### Task statement
Within the entries below, the lines from the one with "the example of the address mount (279, 710)" through the one with "Check points of your photograph (146, 2375)" are to be set down exactly, both ends kept.

- - - - - - -

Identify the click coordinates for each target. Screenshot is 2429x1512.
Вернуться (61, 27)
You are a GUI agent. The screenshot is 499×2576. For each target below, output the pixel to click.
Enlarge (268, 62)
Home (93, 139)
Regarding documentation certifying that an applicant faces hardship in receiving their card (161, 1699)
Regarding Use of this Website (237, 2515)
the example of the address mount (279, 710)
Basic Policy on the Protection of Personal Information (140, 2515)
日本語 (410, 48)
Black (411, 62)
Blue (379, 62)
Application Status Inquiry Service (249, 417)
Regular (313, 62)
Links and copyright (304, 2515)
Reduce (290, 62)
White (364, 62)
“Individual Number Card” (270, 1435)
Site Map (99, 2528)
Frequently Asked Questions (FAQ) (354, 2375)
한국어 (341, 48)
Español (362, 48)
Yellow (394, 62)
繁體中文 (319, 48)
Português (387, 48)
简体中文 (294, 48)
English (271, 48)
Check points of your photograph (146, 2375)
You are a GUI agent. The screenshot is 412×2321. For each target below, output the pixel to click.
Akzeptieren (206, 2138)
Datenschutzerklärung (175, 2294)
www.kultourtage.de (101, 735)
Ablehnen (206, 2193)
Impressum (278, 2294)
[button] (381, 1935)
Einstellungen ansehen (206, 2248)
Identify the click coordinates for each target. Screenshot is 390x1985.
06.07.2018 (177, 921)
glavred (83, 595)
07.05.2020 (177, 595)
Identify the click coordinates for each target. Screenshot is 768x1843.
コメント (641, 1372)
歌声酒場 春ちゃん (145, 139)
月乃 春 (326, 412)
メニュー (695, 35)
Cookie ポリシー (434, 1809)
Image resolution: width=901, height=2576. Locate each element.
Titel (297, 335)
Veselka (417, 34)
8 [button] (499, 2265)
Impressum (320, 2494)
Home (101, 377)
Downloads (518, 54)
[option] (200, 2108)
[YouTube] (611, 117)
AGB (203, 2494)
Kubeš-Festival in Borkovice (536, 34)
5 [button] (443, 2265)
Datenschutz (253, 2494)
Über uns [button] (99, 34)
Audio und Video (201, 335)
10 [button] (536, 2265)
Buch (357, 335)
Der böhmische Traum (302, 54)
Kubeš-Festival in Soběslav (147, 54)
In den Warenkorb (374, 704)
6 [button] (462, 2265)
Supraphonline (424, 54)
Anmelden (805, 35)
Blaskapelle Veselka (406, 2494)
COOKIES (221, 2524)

- - - - - - -

### Answer box
the example of the address mount (279, 710)
Basic Policy on the Protection of Personal Information (140, 2515)
日本語 (410, 48)
Black (411, 62)
Blue (379, 62)
Application Status Inquiry Service (249, 417)
Regular (313, 62)
Links and copyright (304, 2515)
Reduce (290, 62)
White (364, 62)
“Individual Number Card” (270, 1435)
Site Map (99, 2528)
Frequently Asked Questions (FAQ) (354, 2375)
한국어 (341, 48)
Español (362, 48)
Yellow (394, 62)
繁體中文 (319, 48)
Português (387, 48)
简体中文 (294, 48)
English (271, 48)
Check points of your photograph (146, 2375)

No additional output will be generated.